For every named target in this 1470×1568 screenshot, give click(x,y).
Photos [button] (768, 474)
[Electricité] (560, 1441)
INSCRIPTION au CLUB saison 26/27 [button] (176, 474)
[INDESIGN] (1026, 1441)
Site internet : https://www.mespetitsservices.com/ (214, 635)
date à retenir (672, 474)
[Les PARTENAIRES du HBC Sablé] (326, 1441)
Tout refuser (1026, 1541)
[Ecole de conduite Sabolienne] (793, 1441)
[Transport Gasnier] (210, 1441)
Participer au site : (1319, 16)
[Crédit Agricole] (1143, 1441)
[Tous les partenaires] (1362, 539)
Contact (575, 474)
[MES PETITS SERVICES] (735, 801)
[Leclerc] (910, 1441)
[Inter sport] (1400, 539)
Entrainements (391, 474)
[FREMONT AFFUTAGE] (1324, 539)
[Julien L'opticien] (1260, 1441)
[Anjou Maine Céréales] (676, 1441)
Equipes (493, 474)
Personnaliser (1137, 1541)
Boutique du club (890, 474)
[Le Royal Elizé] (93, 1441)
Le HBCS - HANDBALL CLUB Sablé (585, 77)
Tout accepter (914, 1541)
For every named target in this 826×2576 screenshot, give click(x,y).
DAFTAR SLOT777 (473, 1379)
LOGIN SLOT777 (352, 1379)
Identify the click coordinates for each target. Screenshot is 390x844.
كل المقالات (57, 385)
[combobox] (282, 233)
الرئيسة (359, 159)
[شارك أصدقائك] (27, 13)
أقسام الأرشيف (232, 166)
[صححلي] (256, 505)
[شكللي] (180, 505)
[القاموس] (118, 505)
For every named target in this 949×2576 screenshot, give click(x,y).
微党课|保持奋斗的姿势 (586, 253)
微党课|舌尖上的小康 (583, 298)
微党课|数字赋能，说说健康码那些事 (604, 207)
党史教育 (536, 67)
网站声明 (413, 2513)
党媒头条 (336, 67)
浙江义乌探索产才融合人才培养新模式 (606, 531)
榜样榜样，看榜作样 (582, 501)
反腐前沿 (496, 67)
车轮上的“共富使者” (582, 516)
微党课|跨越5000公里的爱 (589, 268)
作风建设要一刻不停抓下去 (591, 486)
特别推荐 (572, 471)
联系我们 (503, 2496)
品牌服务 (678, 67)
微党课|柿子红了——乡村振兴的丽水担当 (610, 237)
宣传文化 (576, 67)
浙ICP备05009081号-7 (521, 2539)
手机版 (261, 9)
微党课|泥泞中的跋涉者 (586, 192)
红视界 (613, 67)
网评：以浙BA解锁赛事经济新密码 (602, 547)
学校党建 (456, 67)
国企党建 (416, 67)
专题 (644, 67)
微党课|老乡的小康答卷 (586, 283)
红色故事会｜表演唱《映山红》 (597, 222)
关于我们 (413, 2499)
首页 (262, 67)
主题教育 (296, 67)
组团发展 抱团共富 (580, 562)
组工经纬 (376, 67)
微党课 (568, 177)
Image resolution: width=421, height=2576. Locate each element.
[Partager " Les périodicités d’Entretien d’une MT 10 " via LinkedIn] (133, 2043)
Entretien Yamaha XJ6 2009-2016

..............................

**WHAT THE TASK REQUIRES**.
For the string "button", find every line of the material that contains it, and copy each one.

**EXERCISE SOLUTION**.
Photos [button] (768, 474)
INSCRIPTION au CLUB saison 26/27 [button] (176, 474)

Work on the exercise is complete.